[Date Prev][Date Next][Thread Prev][Thread Next][Date Index][Thread Index]

Re: Python's GC approach



jeremy@alum.mit.edu (Jeremy Hylton) writes:

> >>>>> "MM" == Morgan McGuire <morgan3d@yahoo.com> writes:
> 
>   >> I'm amused because I chose the Boehm gc in REBOL 1.0 because I
>   >> thought it *was* rather portable and reliable.
> 
>   MM> I think that it is more portable than many other solutions but
>   MM> makes a bad first impression because it happens to have well
>   MM> documented the few platform-dependent issues.
> 
> The bad first impression had as much to do with its
> platform-dependence as with the various limitations it places on the
> C code you write and how it interacts with libraries.  If I
> misunderstand the warnings or if you can comment on your experience,
> I'd appreciate it.

We ran the Boehm GC on Windows (98 & NT), Unix (Linux, FreeBsd,
Solaris), MacIntosh, and even an Amiga.  The collector has several
options and `modes of operation'.  Some of these (e.g. generational
scavenging) require more assistance from the OS and compiler than
others.  The basic non-generational, single-threaded mode of operation
seems to work on a large variety of platforms.

As far as dealing with the compiler goes, we compiled under MSVC 5 for
windows, GCC for the various unices, whateveritwas (Code Warrior? or
is that just the editor?) on the Mac, and Sabre C on the Amiga.  We
*did* turn of certain optimizations that had the possibility of
confusing the GC (e.g. strength reduction), but the basic
optimizations (inlining, peephole) were left on.

> The limitations that worried me most were about:
> 
>     - only working with a limited set of threads packages on various
>       platforms,
>
>     - requiring that code that uses threads by modified to include the
>       gc header file because it replaces some of the pthreads calls
>       with macros that help it track things,

Threading is a hairy issue.  The fact of the matter is that there are
*still* commercial unix systems that have well-known race conditions
in their process code, let alone in the thread libraries.  One of our
design goals was that the code run *exactly* the same on *all*
platforms, so we could only take advantage of threads if we could
emulate them on every platform.  There were some ideas kicked around,
but the original release of REBOL didn't support threads.
(Architectural decisions in later releases make it highly unlikely
that threads will *ever* be supported in REBOL.)

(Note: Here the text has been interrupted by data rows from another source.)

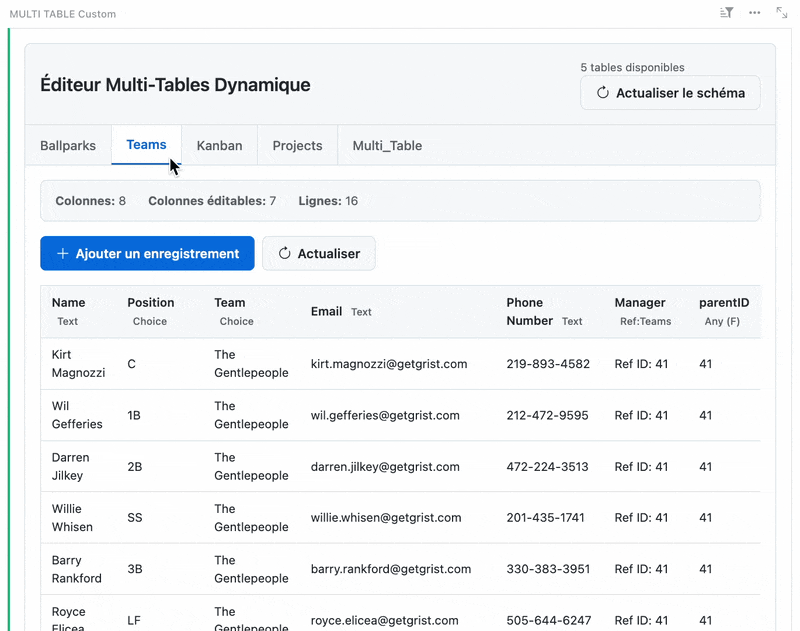Click the Actualiser le schéma button
The height and width of the screenshot is (631, 800).
(x=670, y=92)
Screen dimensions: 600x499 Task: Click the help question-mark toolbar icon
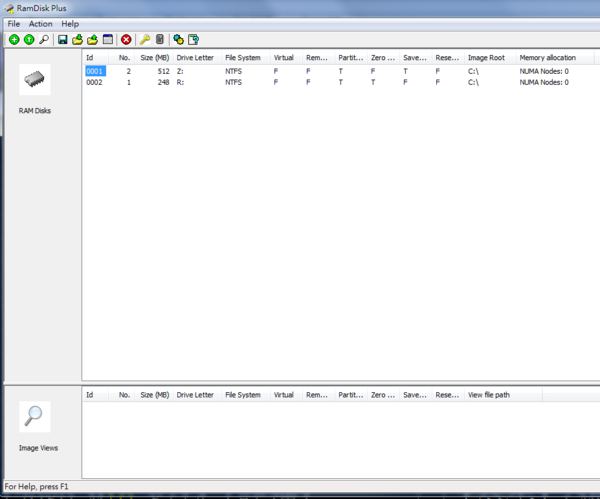pos(193,39)
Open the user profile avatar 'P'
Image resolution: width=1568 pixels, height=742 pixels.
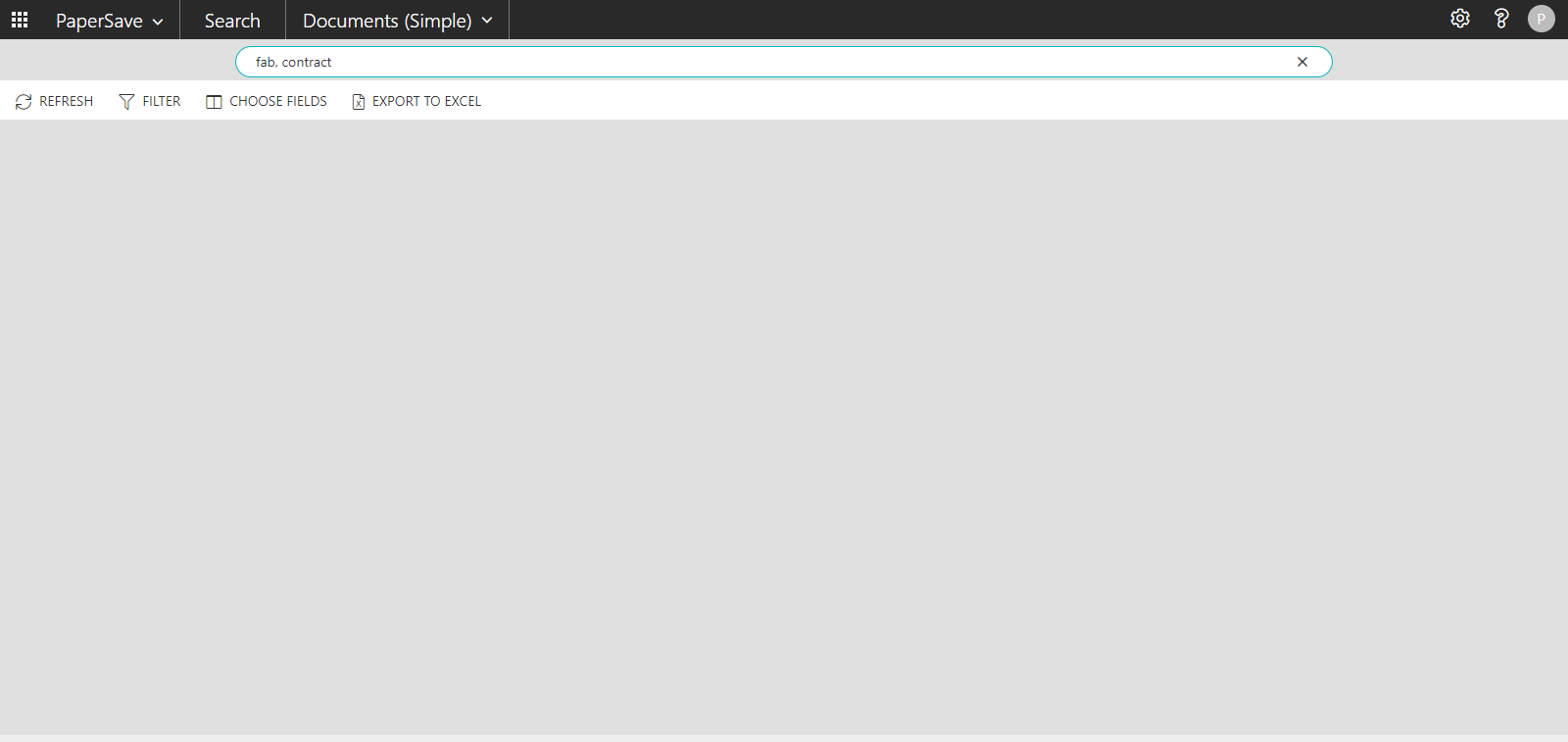[x=1541, y=19]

>     - concern about whether (given the about constraints) it is
>       feasible to extend or embed an interpreter that uses the Boehm
>       GC with a large, multi-threaded C app that isn't similarly
>       modified and recompiled.

We used few external libraries, though (how many libraries run on both
Solaris, Windows, Mac, and Amiga?); we never encountered a case where
we had to modify the library header files.  In *theory*, you ought to
be able to simply  #define malloc GC_malloc  and shadow the entry
point to the `real' malloc at link time.

> The limited experience of Python developers using the Boehm collector
> was frustrating, because it failed when we integrated Python with
> Tcl/TK.
> 
> On the other hand, Python pays a real price for not using the Boehm
> GC.  We have to maintain our own mark-and-sweep collector for catching
> cycles.  We have to manually track reference counts in all our C
> code.  But Python runs on platforms that the Boehm GC hasn't been
> ported to and plays nicely with C libraries.  Worse is better :-).

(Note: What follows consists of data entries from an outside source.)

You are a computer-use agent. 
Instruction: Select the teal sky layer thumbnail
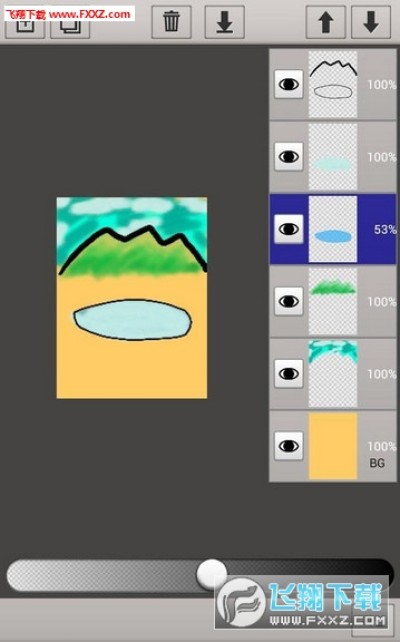pos(333,373)
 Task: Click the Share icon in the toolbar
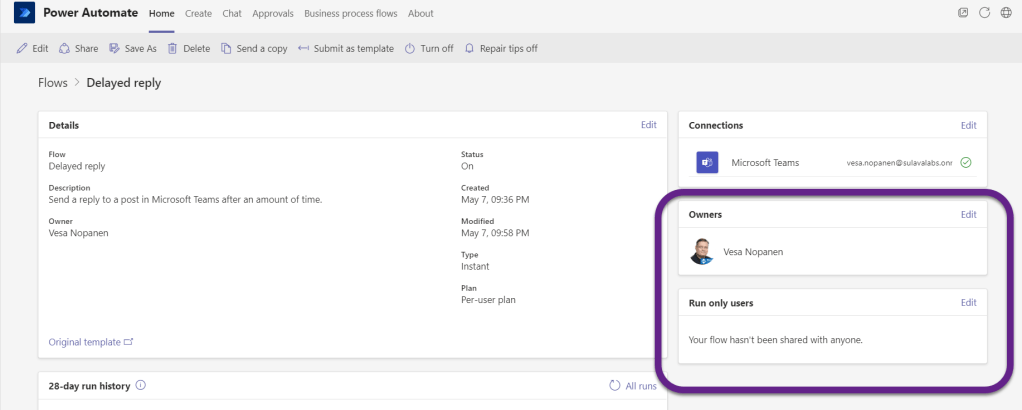pyautogui.click(x=65, y=48)
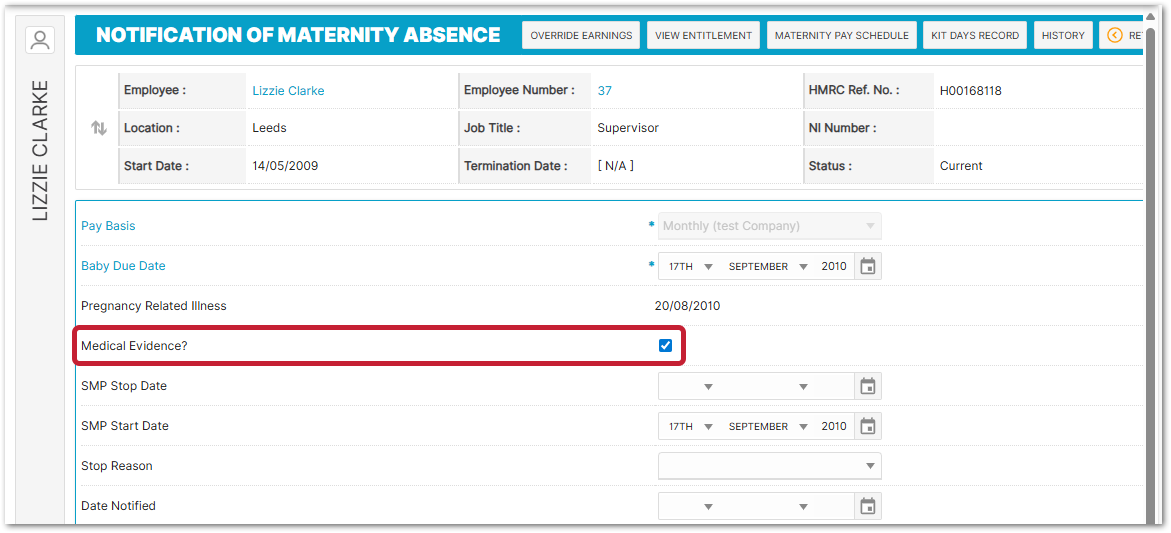Click the orange back arrow return icon
The width and height of the screenshot is (1171, 533).
click(1115, 36)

You don't *have* to use the Boehm GC in conservative mode.  Since you
are maintaining refcounts and marks (and since you haven't modified
the library headers) you aren't managing the storage allocated by
library code.  So don't tell the GC about it.  There are
customizations galore in the Boehm GC that allow you to give it extra
information about what you are doing, so if you are in the position of
having complete knowledge about memory usage you ought to be able to
avoid many of the problems you noted above.  At the worst, you'd end
up writing your own GC.  (The hairiest issue with the Boehm GC is
doing the conservative scan of the stack.  This is why all the thread
hackery exists.  If you don't need to do a scan of the stack, you can
basically ignore the thread stuff.)


Another deciding factor was familiarity.  I've written and maintained
several GC's, and I felt that debugging, porting, and extending the
Boehm GC would be no harder than debugging, porting, and extending a
hand-rolled one.  Easier, perhaps.